NINETH

324 37 18
                                    

Acha berdiri dari kursi berwarna putih itu, gadis itu berjalan ke arah lemari yang berada di sudut ruangan. Tangannya terulur membuka lemari itu dan menaruh kotak P3K yang dibawanya, lalu menutup kembali lemari.

Acha melangkahkan kakinya menuju Rio yang kini tengah duduk di ranjang UKS, Acha baru saja mengobati pipi Rio yang lebam terkena pukulan Gabriel tadi.

Gadis itu menarik kursi yang didudukinya tadi lebih dekat kearah Rio, kemudian ia mendaratkan tubuhnya diatas kursi bercat putih itu.

Hening.

Sesaat keduanya sibuk dengan pikiran masing-masing. Rio dengan rasa yang merupakan gabungan dari rasa khawatir dan rasa bersalah yang baru saja muncul. Sedangkan Acha dengan perasaan, –entahlah. Bahkan Acha sendiri tidak tau apa yang tengah dirasakannya kini.

"Rio, kamu mau aku beliin minum nggak? " ucap Acha pada akhirnya,  gadis itu tampaknya ingin menyudahi keheningan yang terjadi.

Rio tersadar dari lamunannya. Kemudian menatap Acha yang ada di depannya. "Enggak usah,  Cha. "

"Beneran?"

"Iya." jawab Rio singkat. Pikiran Rio berkecamuk, semua yang terjadi seakam menamparnya keras-keras. Hingga membuatnya tersadar jika apa yang telah dilakukannya ini salah.

***
Bel pulang  berbunyi sekitar lima menit yang lalu, Rio segera keluar dari kelasnya. Tadi pemuda memilih kembali ke kelas tidak lama setelah Acha mengobati lukanya, dan sedikit membuatnya berdebat dengan Acha yang menyuruhnya untuk tetap di UKS.

Rio melangkahkan kakinya menuju kelas yang sangat dihafalnya. Kelas Acha–atau juga bisa disebut kelas kakaknya.

Setelah sampai Rio memasuki ruang yang kini terdapat beberapa siswa yang bersiap untuk pulang. Pemuda berkulit sawo matang itu berjalan menunju Acha yang saat ini tengah merapikan bukunya.

Sambil menunggu Acha, Rio mengedarkan pandangannya ke penjuru kelas. Hingga pandangannya mengarah pada Gabriel yang kini juga menatapnya.

Gabriel tampaknya berbicara sesuatu dengan Sivia yang ada di depannya, kemudian membuat Sivia menatap Rio sesaat. Setelah itu Sivia pamit dan akhirnya menginggalkan ruang kelas.

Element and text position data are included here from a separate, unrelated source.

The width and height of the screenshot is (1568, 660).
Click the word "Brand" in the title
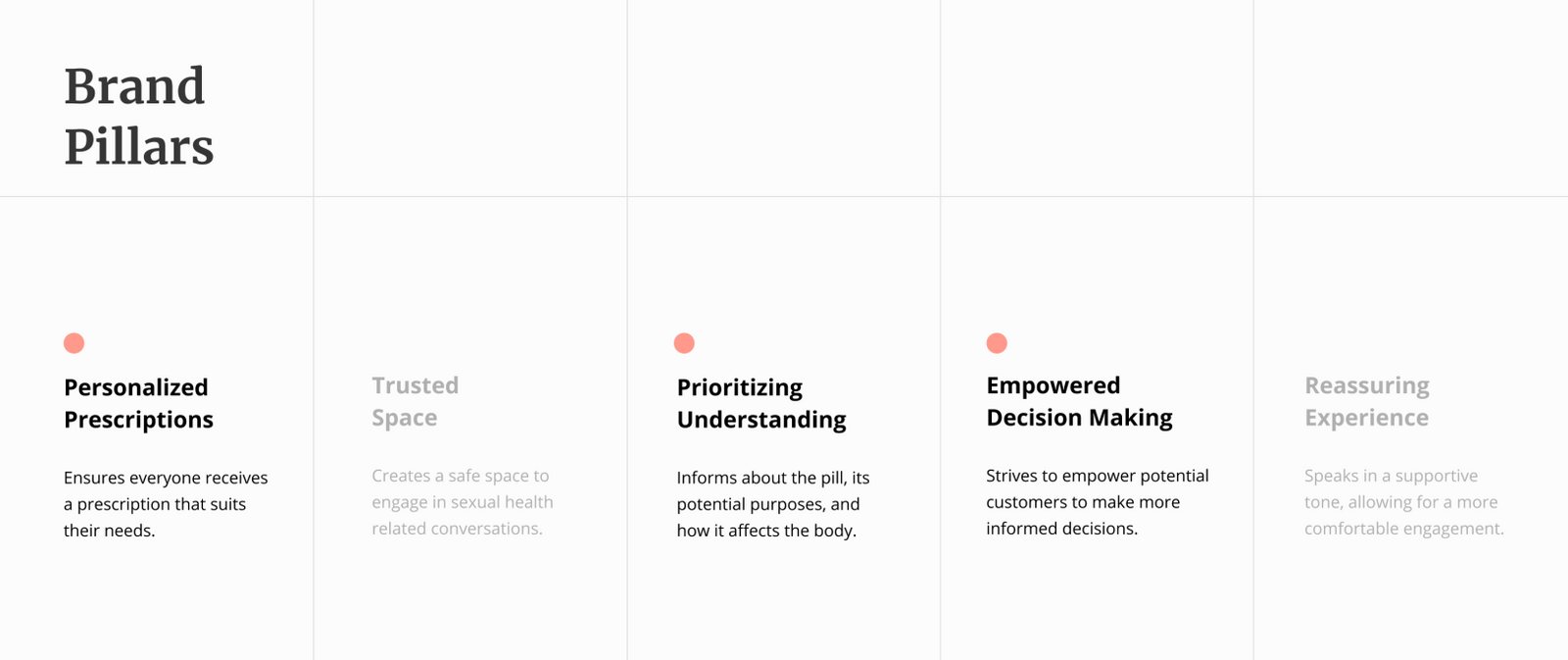click(x=134, y=86)
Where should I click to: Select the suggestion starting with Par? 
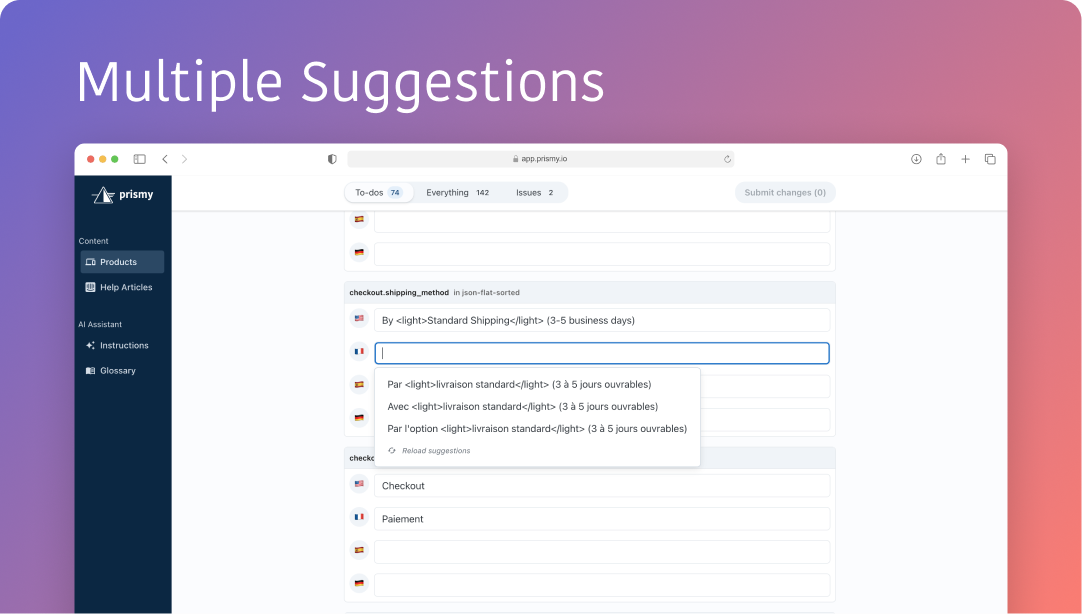tap(519, 384)
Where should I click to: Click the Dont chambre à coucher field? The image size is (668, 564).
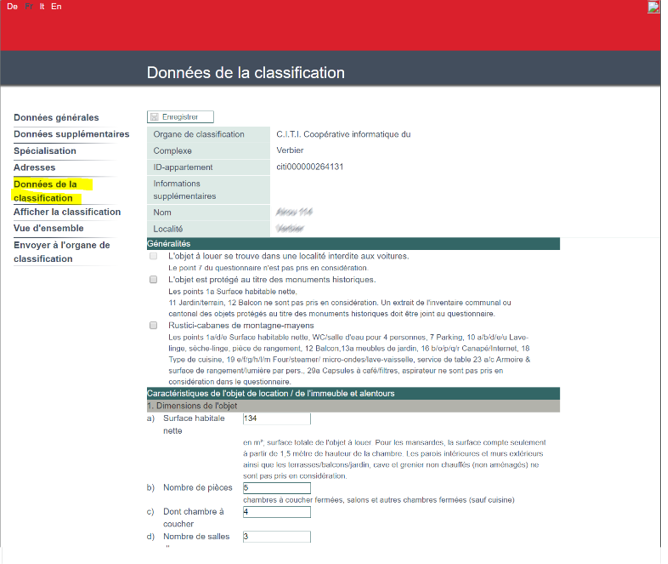click(276, 512)
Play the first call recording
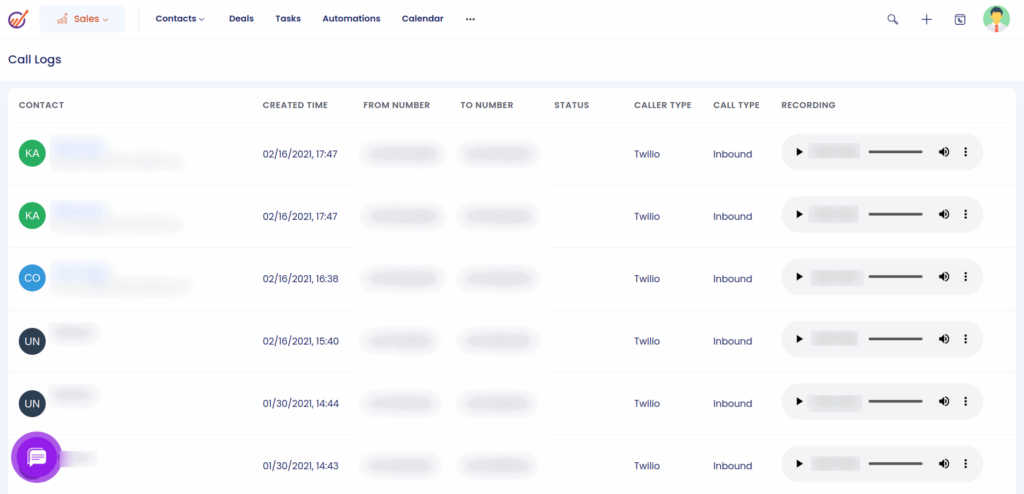1024x494 pixels. 799,152
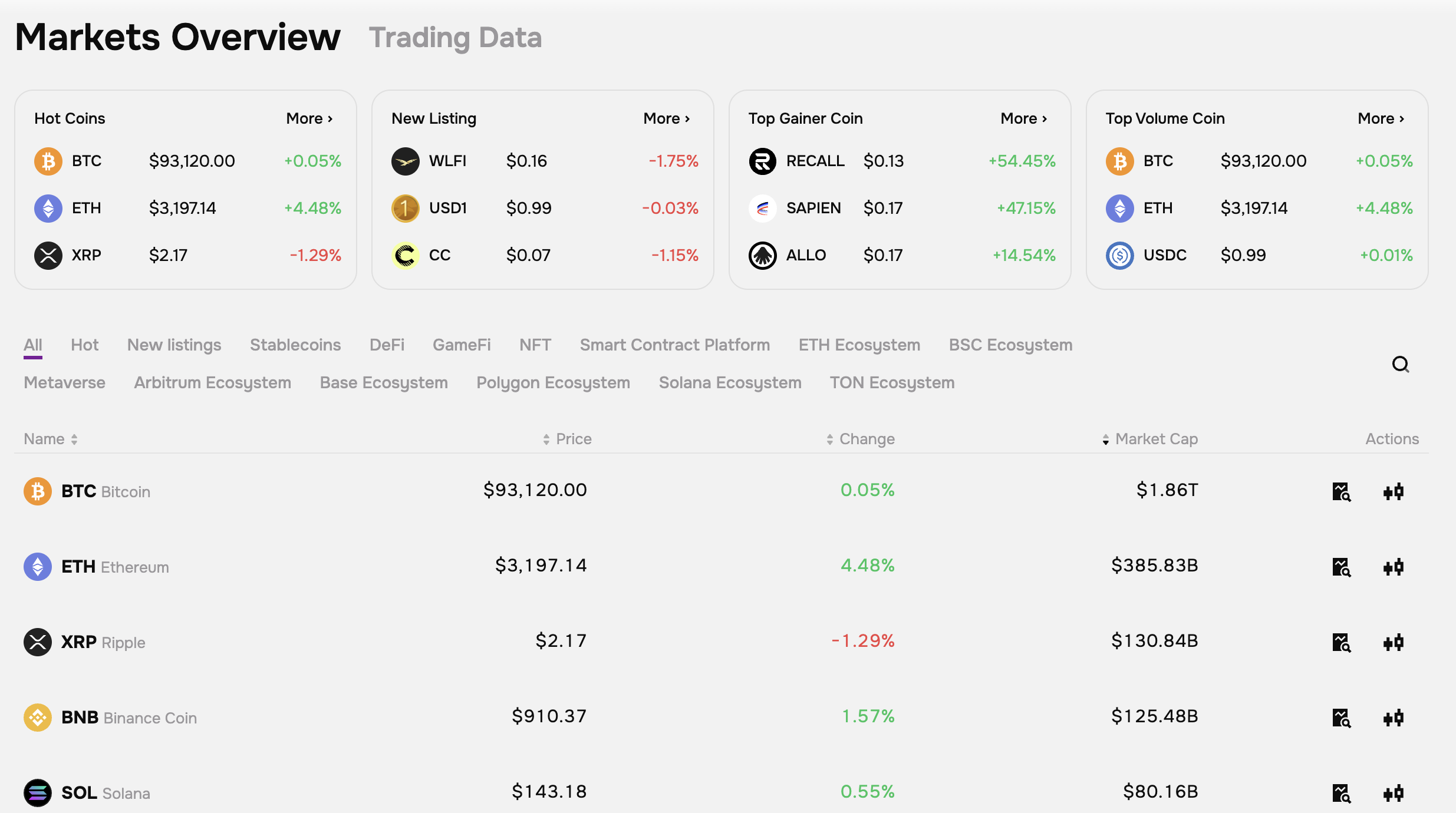Viewport: 1456px width, 813px height.
Task: Open More in the Hot Coins card
Action: (x=309, y=118)
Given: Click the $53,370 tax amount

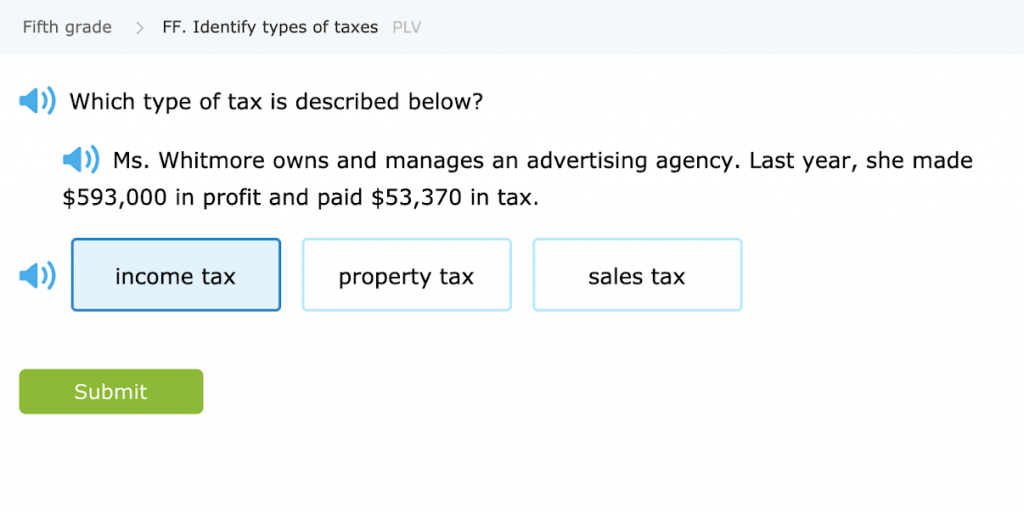Looking at the screenshot, I should [x=416, y=198].
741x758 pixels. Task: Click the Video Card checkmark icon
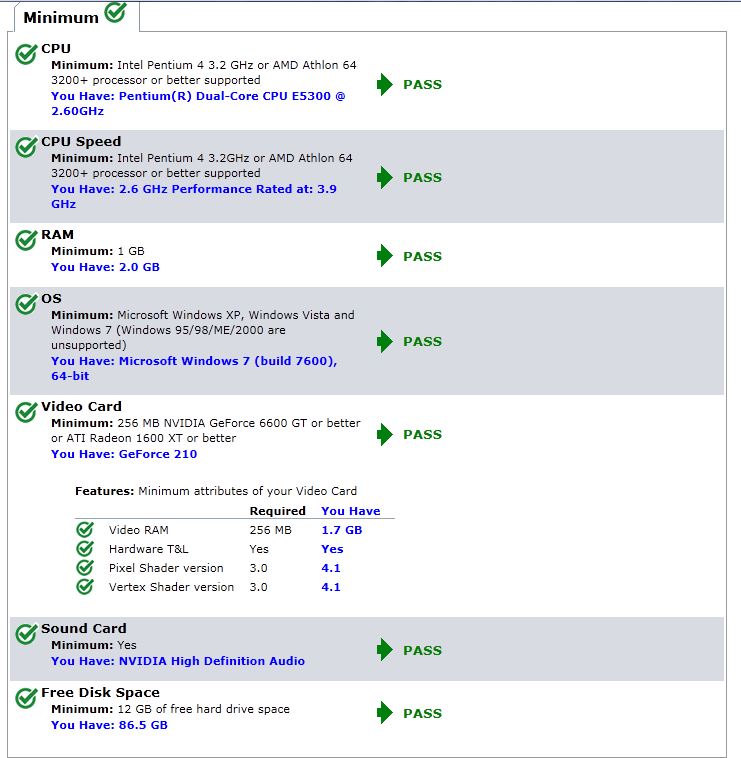pos(27,411)
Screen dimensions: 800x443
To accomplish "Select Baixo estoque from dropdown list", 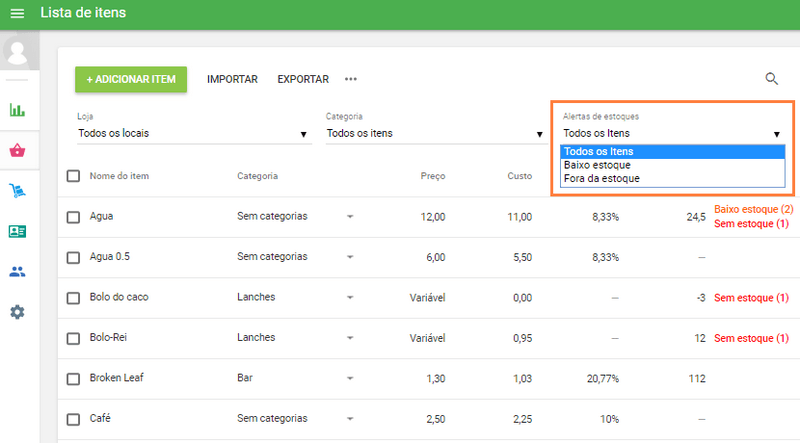I will (x=597, y=165).
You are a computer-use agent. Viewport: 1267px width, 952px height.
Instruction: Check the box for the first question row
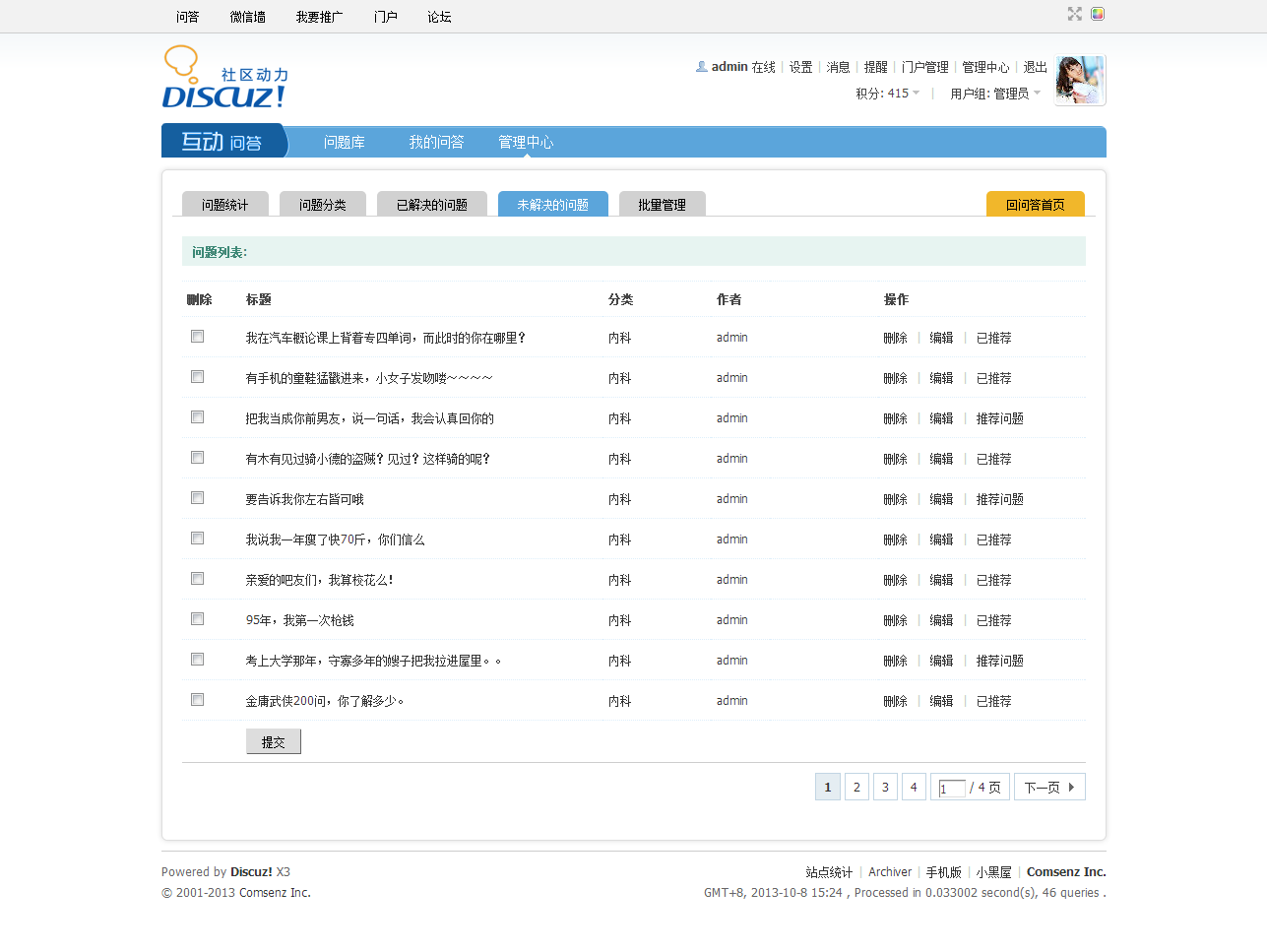(x=198, y=337)
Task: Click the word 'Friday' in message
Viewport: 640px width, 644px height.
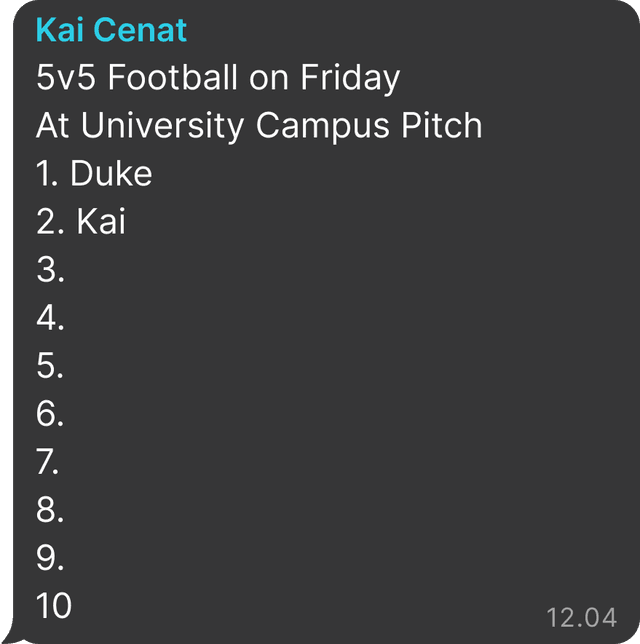Action: tap(350, 78)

Gabriel menyampirkan tas ranselnya di bahu sebelah kanan. Kemudian berjalan menghampiri Rio.

"Gue perlu ngomong sama lo." ujar Gabriel ketika telah berada di hadapan Rio. "Cuma berdua," Gabriel melirik Acha yang saat ini tengah menatap Gabriel was-was.

Rio yang mengerti pun akhirnya bersuara, "Kamu duluan ke parkiran ya, nanti aku nyusul."

Dengan berat hati Acha mengangguk, walaupun sebenarnya gadis itu khawatir apabila hal seperti tadi bisa saja terjadi.

"Aku duluan ya." pamitnya, setelah mendapat anggukan dari Rio. Acha pun pergi keluar kelas.

"Gue rasa lo masih peduli sama Ify. Dan gue harap lo jenguk dia sekarang,–" Gabriel memberi jeda pada ucapannya. "Gue nggak maksa lo, gue cuma pengen kesadaran lo sebagai adik yang baik." pemuda itu memberi penekanan pada tiga kata terakhir.

Setelah selesai berucap, Gabriel berbalik dan berjalan keluar kelas. Namun langkahnya terhenti kemudian menoleh menatap Rio yang ada di belakangnya. "Kalo lo mau jenguk Ify, usahain jangan bawa Acha ke sana."

Gabriel melanjutkan langkahnya, meninggalkan Rio yang kini terdiam.

***
Rio melangkahkan kakinya menuju parkiran, kali ini pemuda itu dilanda kebingungan. Rio ingin sekali menemui Ify, tetapi bagaimana dengan Acha? Gabriel bilang jika menjenguk ify, ia tidak boleh mengajak Acha. Lalu bagaimana dengan gadis itu nanti?